> Description of the task
Set down all of the entries word for word, omitting the images they contain.

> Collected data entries
╭──
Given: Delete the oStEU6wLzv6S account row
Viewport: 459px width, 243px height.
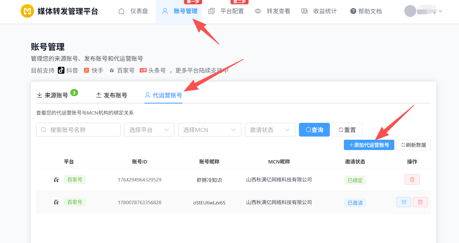Looking at the screenshot, I should coord(420,202).
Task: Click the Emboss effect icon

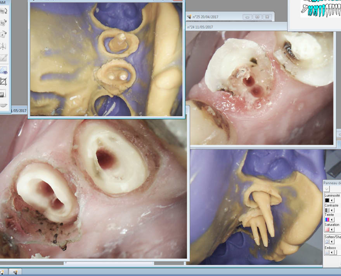Action: tap(327, 252)

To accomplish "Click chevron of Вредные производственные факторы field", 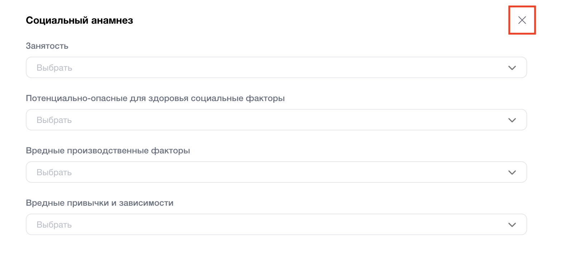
╰──
> Exercise output
Given: Delete the oStEU6wLzv6S account row
Viewport: 459px width, 243px height.
Looking at the screenshot, I should coord(420,202).
Task: Click the Emboss effect icon

Action: tap(327, 252)

To accomplish "Click chevron of Вредные производственные факторы field", 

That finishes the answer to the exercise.